Anyway, what is this book, and why am I glad to have found it?  Orlanda was inspired by Orlando by Virginia Wolf, and our heroine is in fact reading Orlando as the novel opens. Unlike Orlando, where the protagonist mysteriously changes gender multiple times over a fantastically long life, in Orlanda the protagonist looks up from her reading, bored, at a beautiful young man having a coffee in the same cafe -- and half of her soul leaps. From that point on, half of Aline remains Aline, 35 year-old literature professor with a staid life, and half becomes the carefree, carelessly sexual Lucien Lefrene. 

This is not a novel premise for a novel -- viz Orlando, of course, but also Larque on the Wing by Nancy Springer (winner of the 1994 Tiptree award). What makes Orlanda compelling is the execution.  The writing is wonderful.  

Let us listen too for awhile.  Schumann had such a brief life that we owe it to him to devote a few moments to his music. Time kills us, second after second, and we fools continue to be impatient. Oh! for tomorrow, next week, for the moment we're awaiting finally to come. But, reckless soul, it will all end! Suppose you tried instead to enjoy the present? Stop, listen. Your heart is beating, thick blood flows through your veins, you are alive, make the most of it now, don't say that enjoyment will come later. It's here, it's happening now, and it won't last long, every note of the concerto dies away. When you come to the end of the first movement, you can play the record again, but you can't restart the record of your life, for that is only played once.

And the structure is interesting too.  The story is told by 'the author', who addresses the reader directly, as in the passage above, explaining, exhorting, popping into the perspectives of Aline, Lucien, Orlanda, Orlanda's lover, Lucien's sister, etc. as needed to move the story along.  It's lovely to read something that isn't in the ubiquitous "close third person" that is de rigeur in modern genre fiction.  And it's lovely to occasionally read something literary.

What is the message of the book?
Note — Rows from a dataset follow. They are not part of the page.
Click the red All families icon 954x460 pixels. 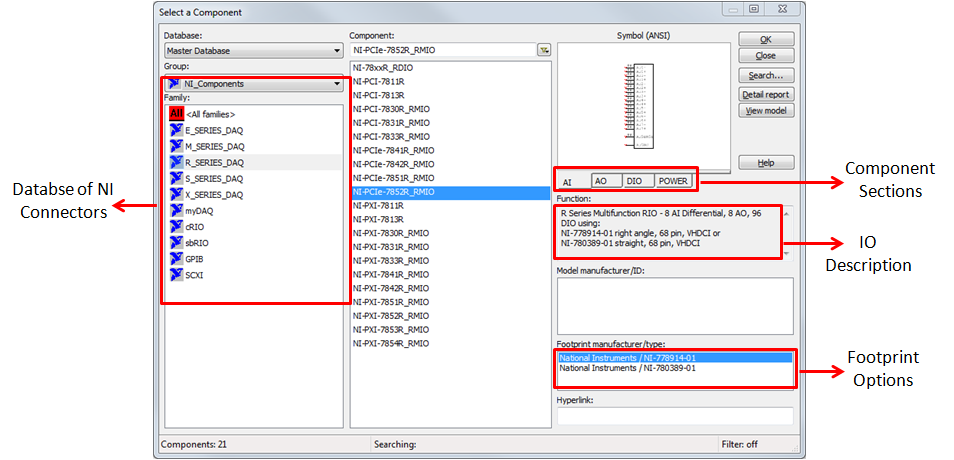(x=177, y=114)
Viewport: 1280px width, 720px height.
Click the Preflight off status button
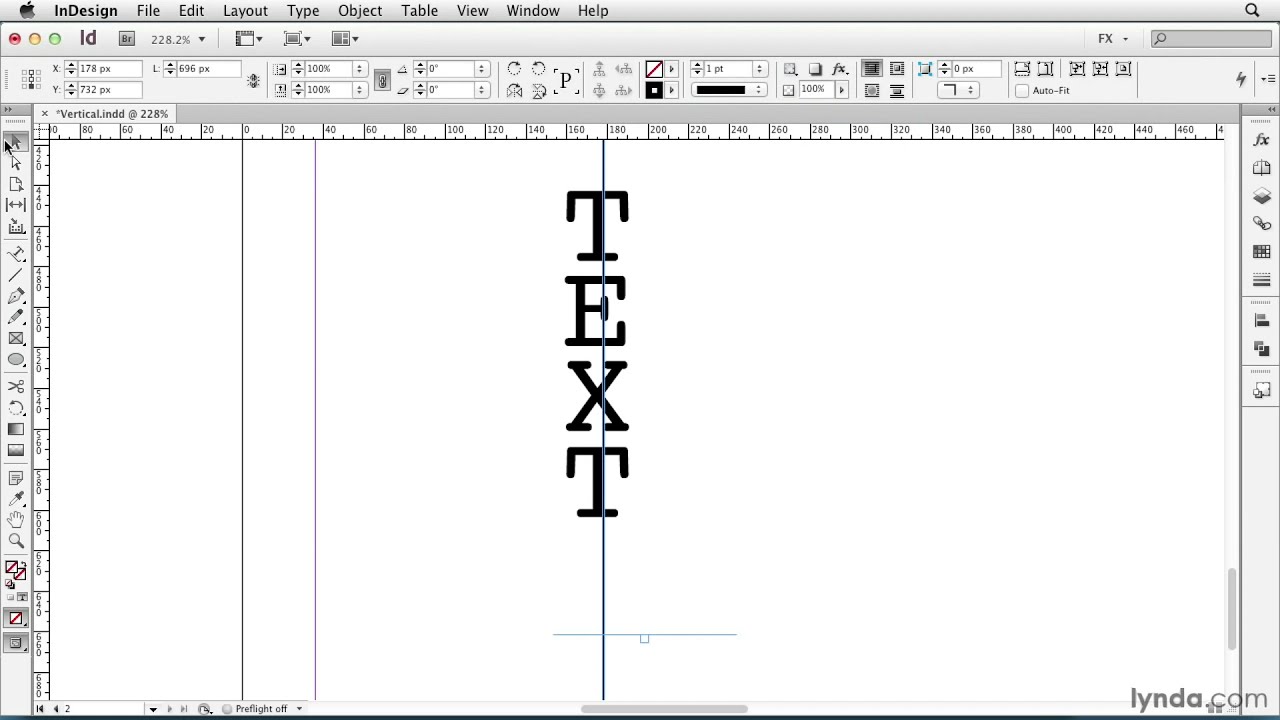click(x=262, y=709)
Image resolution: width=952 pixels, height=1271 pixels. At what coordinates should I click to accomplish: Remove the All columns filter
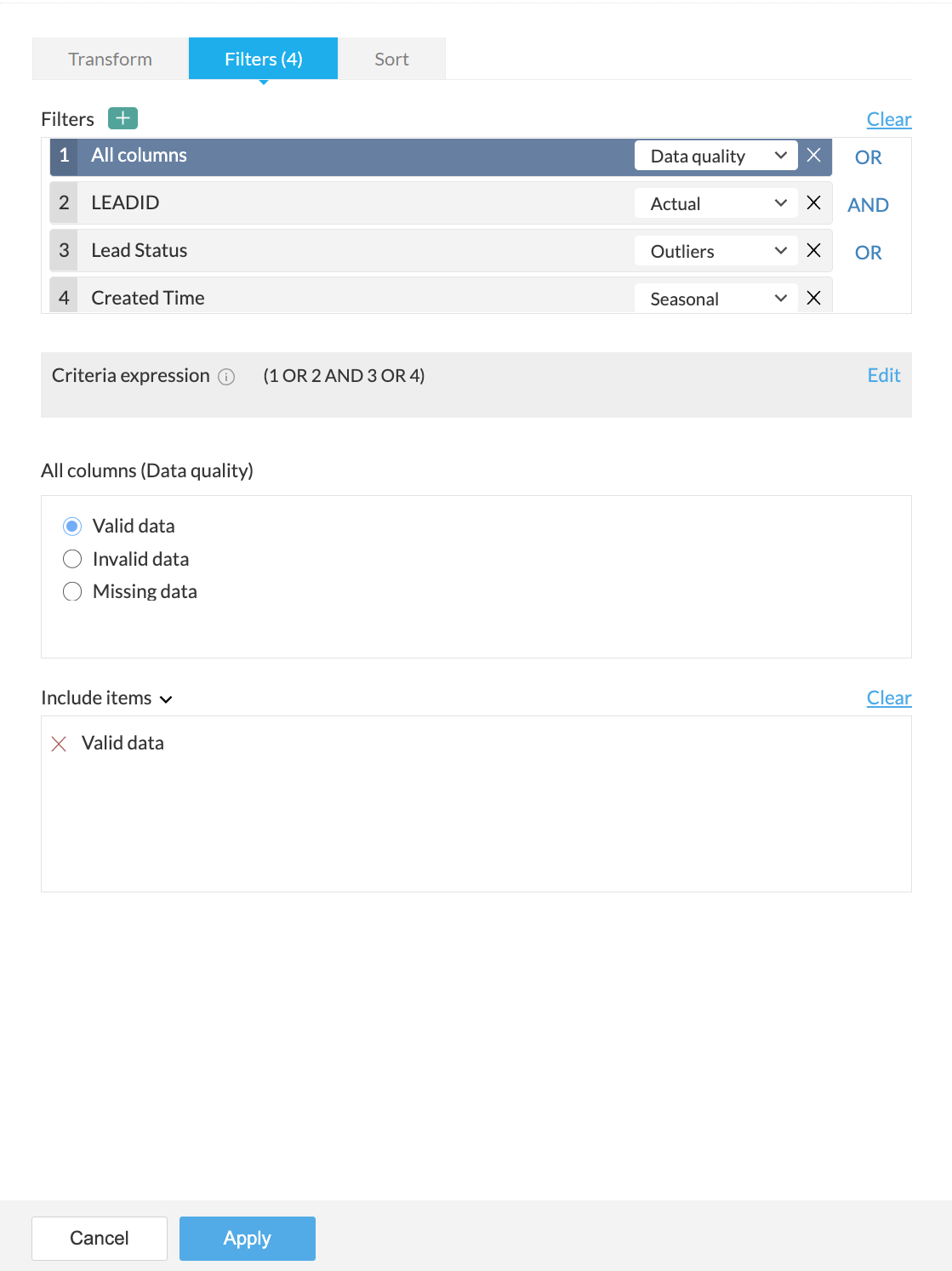point(813,155)

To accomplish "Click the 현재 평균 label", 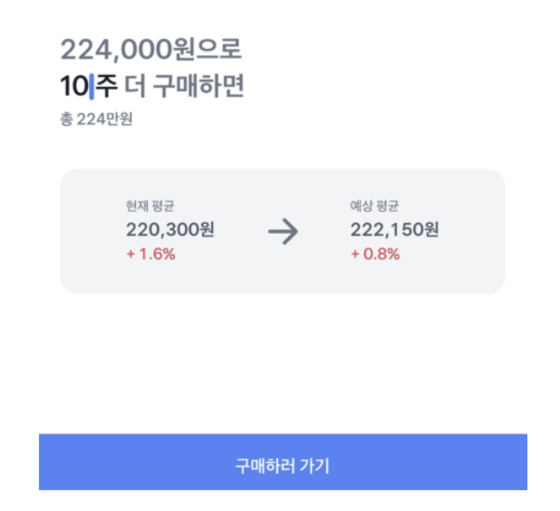I will (x=150, y=206).
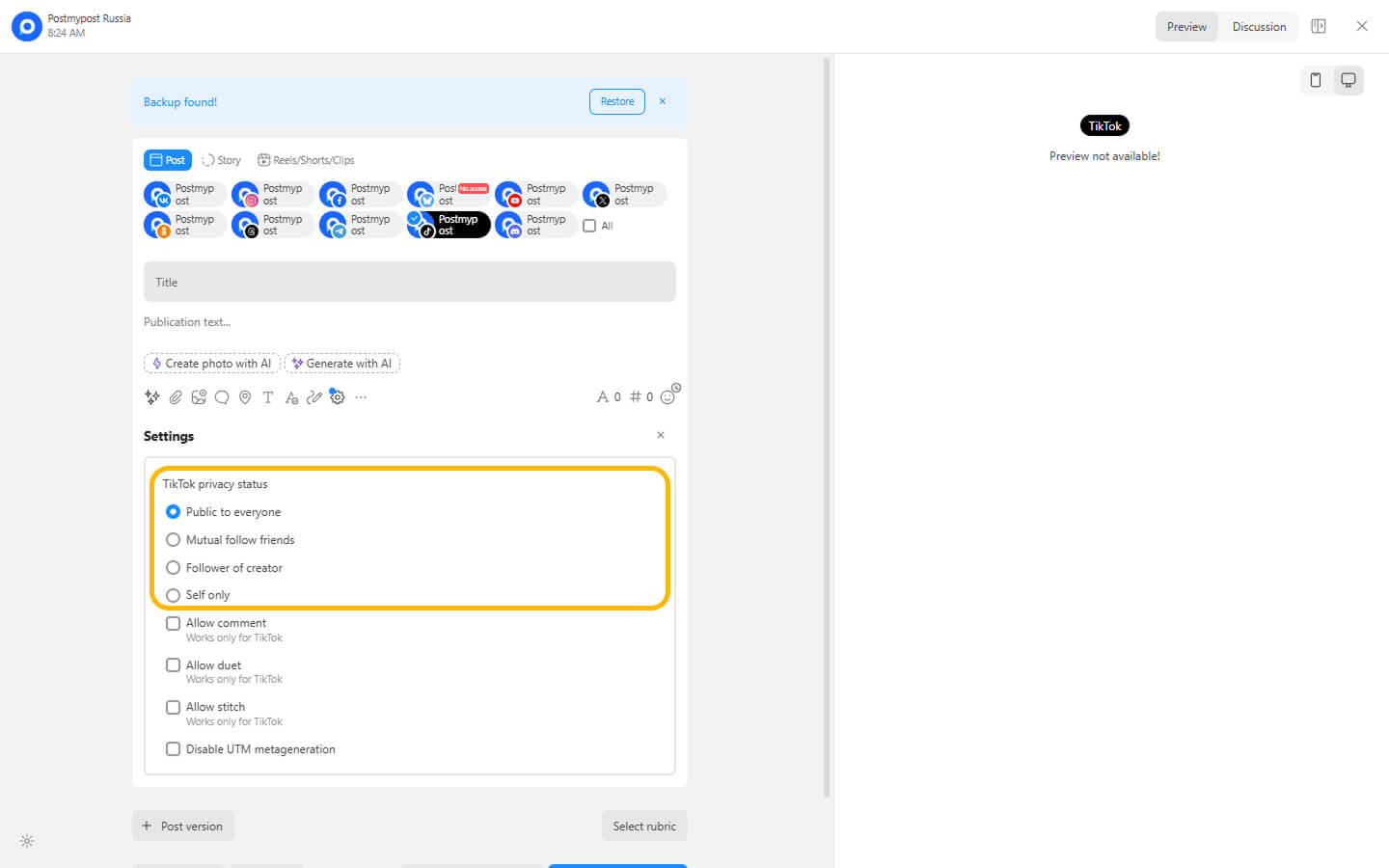The width and height of the screenshot is (1389, 868).
Task: Click the Title input field
Action: [410, 282]
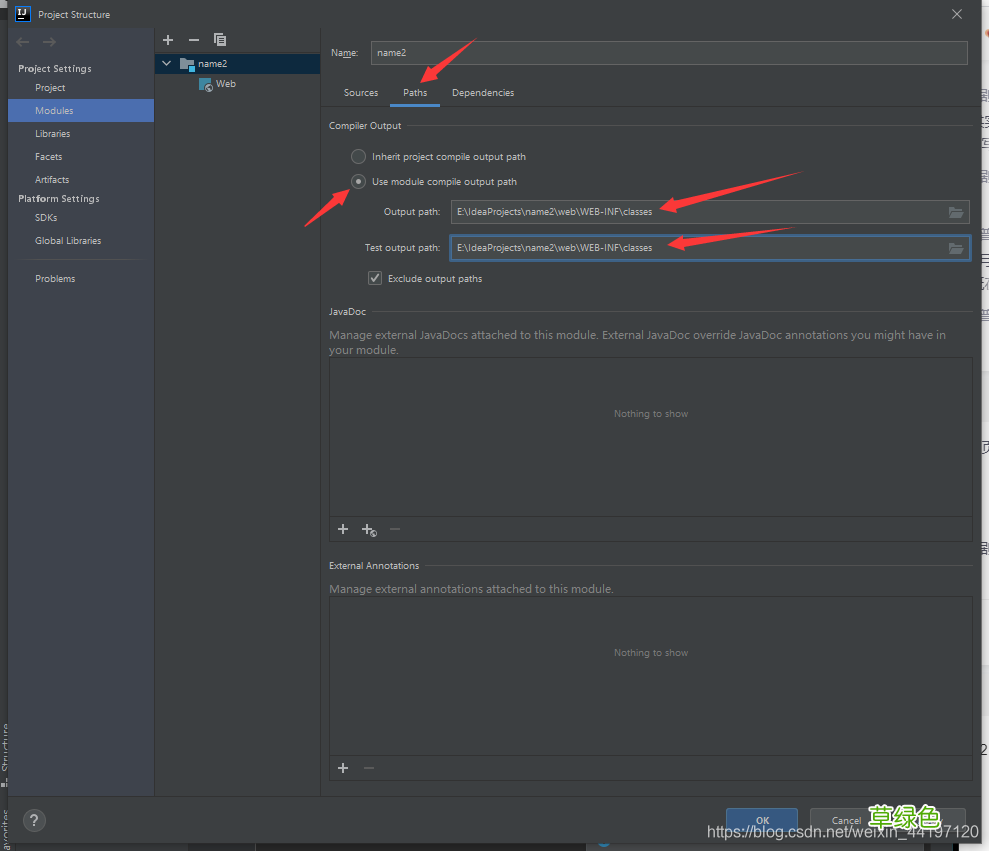Add external annotation with plus icon

click(x=343, y=768)
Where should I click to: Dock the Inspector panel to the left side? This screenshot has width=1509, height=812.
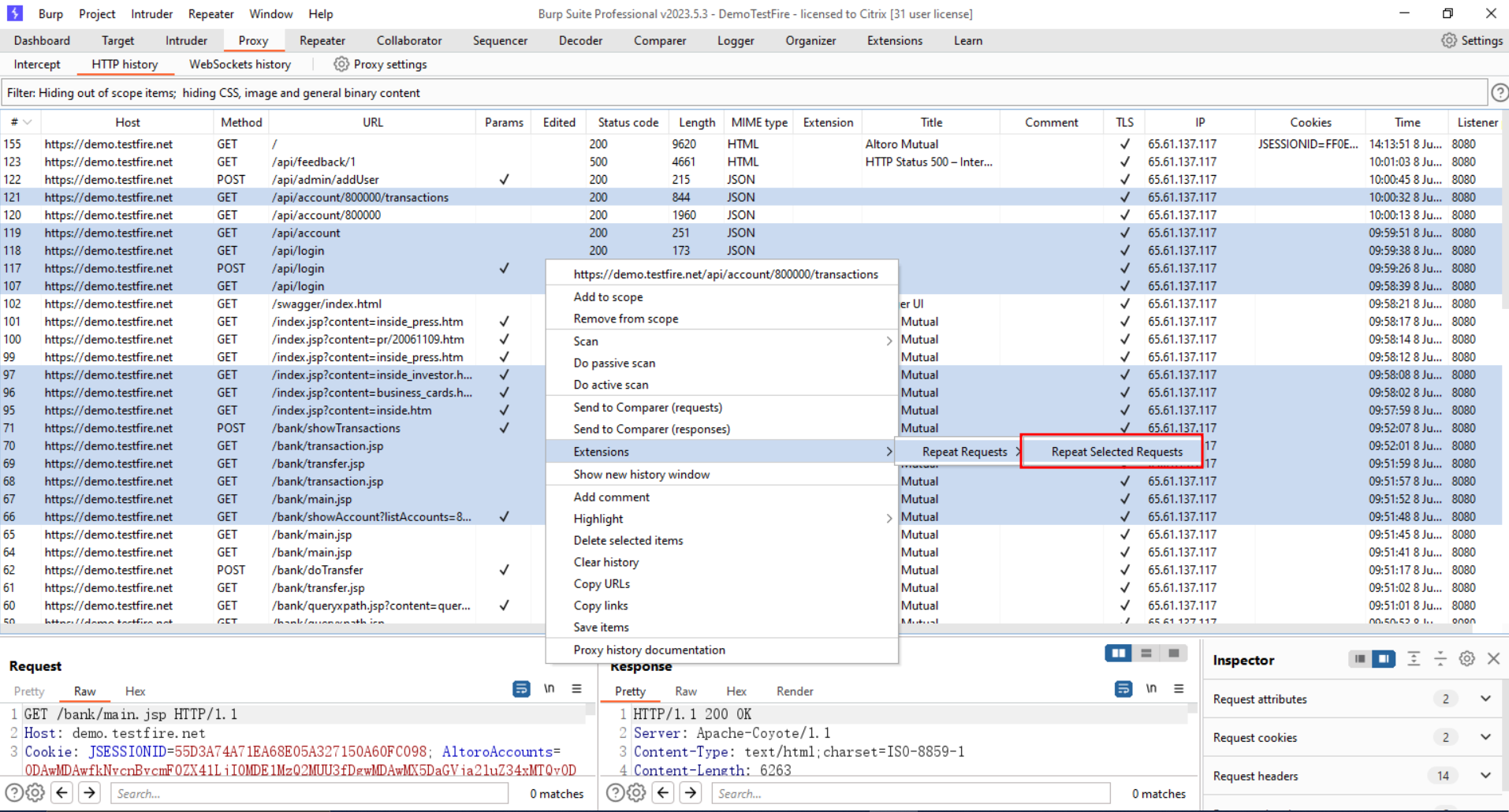(x=1359, y=659)
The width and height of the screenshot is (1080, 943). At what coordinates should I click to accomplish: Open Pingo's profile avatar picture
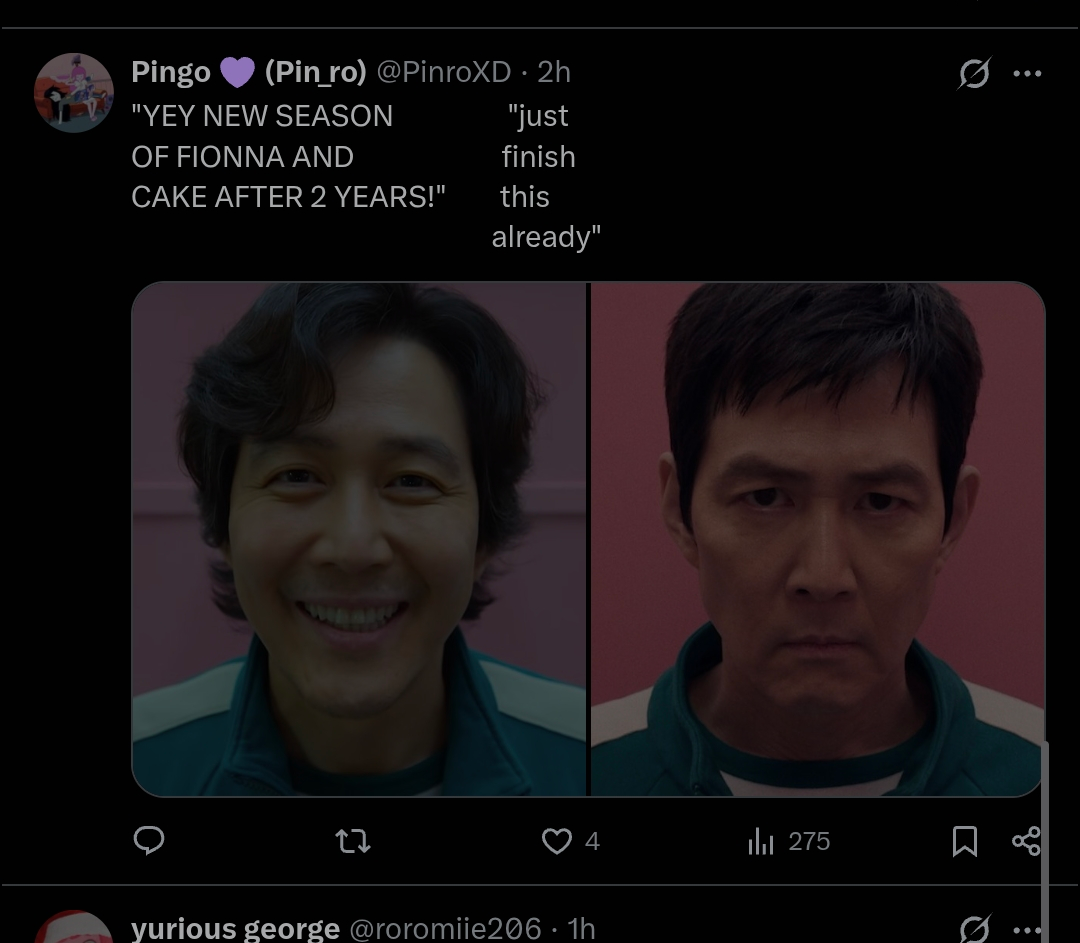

Of course, as in Larque, Harpman chooses a sexy 20 year old gay male persona to be the foil for her middle-aged female protagonist. But the sex (from which 'the author' mostly deliberately and prudishly turns her face and her pen) isn't the point. The point is both to compare the freedom and care-freedom possible in young male life with the repression and responsibility common to 'properly raised' middle class women. (One of Orlanda's first acts after being freed from Aline is to bound energetically across a station platform to catch his train, enjoying the exhilaration of unself-conscious movement, the freedom not to care about snagging his stockings or looking weird.)  But Harpman digs deeper too.  The two halves of Aline's severed soul both relish their freedom from one another, but they are also increasingly attracted to ..... Each other? Themselves?  Would we be our own perfect companions? What do we need from others? What do we need from ourselves?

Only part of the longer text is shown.